**Reading text**
+ + +

GPU Performance

Since the iPad Air uses the same A7 silicon as the iPhone 5s, it also uses the same on-die GPU as the 5s: IMG’s PowerVR G6430. This is a 4-cluster configuration of IMG’s latest graphics hardware, running at some relatively high frequency. I already went into some detail on the G6430 in our 5s review so I won’t rehash that here, but we’re basically looking at a shift to a more efficient scalar architecture.

I still don’t have confirmations of clock speeds, but I believe we’re looking at a max GPU clock of around 450MHz. As you’ll see from the results below, there’s a small difference in performance between the iPad Air and iPhone 5s in terms of peak GPU performance - implying very similar clocks. The difference is the iPad Air should be able to sustain its max frequency longer than the iPhone 5s can.

Mobile SoC GPU Comparison
  PowerVR SGX 554MP4 PowerVR G6430 PowerVR G6430
Used In iPad 4 iPhone 5s iPad Air
SIMD Name USSE2 USC USC
# of SIMDs 32 4 4
MADs per SIMD 4 32 32
Total MADs 128 128 128
GFLOPS @ 300MHz 76.8 GFLOPS 76.8 GFLOPS 76.8 GFLOPS
GFLOPS as Shipping 68.1 GFLOPS (?) 115.2 GFLOPS 115.2 GFLOPS

Since we’re talking about an A7 here and not an X-series SoC, there’s still only a 64-bit wide memory interface. As memory bandwidth is a key enabler of GPU performance I was curious to see how GPU performance compared to the outgoing iPad 4 with its much wider memory interface. Do keep in mind that the A7 does include a large system cache on-die, which can help improve effective memory bandwidth.

+ + +

**Source data**
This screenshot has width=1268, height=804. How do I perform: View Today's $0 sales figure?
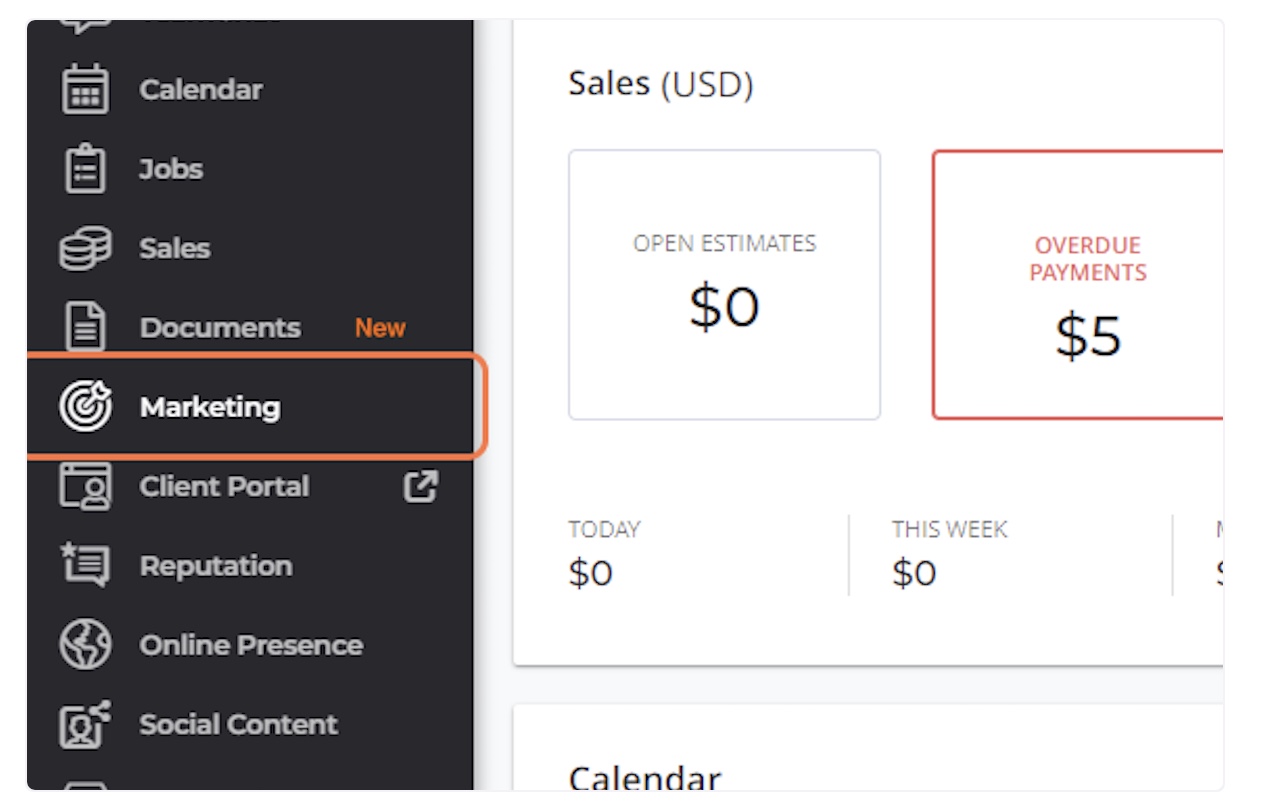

+ + +

**Set tasks**
a: In the GPU performance text, what is the memory interface width of the A7?
b: Continue the GPU performance text from where it stops.

**In response**
a: 64 bits wide.

b:
GFXBench 2.7

We'll start our GPU performance analysis with a look at low level results using GFXBench/GLBenchmark 2.7. The low level tests, particularly the offscreen ones, should give us some idea as to whether or not there's any increase in GPU frequency for the iPad Air vs. iPhone 5s implementations of A7.

GLBenchmark 2.7 - Fill Test (Onscreen)

GLBenchmark 2.7 - Fill Test (Offscreen)

Looking at the fill rate results, there's a 4.5% increase in performance compared to the iPhone 5s. That could be the magnitude of clock increase that we're seeing between A7s. Apple could very well be relying on more thermal headroom in the iPad Air to provide any real world GPU performance advantages over the iPhone 5s.

GLBenchmark 2.7 - Triangle Throughput (Onscreen)

GLBenchmark 2.7 - Triangle Throughput (Offscreen)

We see an even smaller gap between the Air and 5s in the triangle throughput tests (2.9%). There doesn't seem to be any substantial difference in GPU frequency between A7 implementations here. The regression in triangle rate performance compared to the iPad 4 is explained by differences in how Series 6 and Series 5XT GPUs scale in width. Whereas 5XT replicated nearly the entire GPU for "multi-core" versions, multi-cluster versions of Rogue only replicate at the shader array. The result? We don't see the same sort of peak triangle setup scaling we did back on multi-core 5XT parts. I'm not sure I'm particularly happy with the magnitude of the regression here, but I haven't seen any real world cases where it matters yet.

Next up are the game simulation tests. We'll start with the more strenuous of the two: T-Rex HD.

GLBenchmark 2.7 - T-Rex HD (Onscreen)

Here we get closer to Apple's claims of a 2x increase in performance. The iPad Air delivers 75% more performance than the iPad 4 in this test. Once again the iPhone 5s pulls ahead but that's because the onscreen tests render at display resolution, which is lower on the 5s.

GLBenchmark 2.7 - T-Rex HD (Offscreen)

Offscreen performance sees similar scaling: ~69% better performance compared to the iPad 4.

GLBenchmark 2.5 - Egypt HD (Onscreen)

GLBenchmark 2.5 - Egypt HD (Offscreen)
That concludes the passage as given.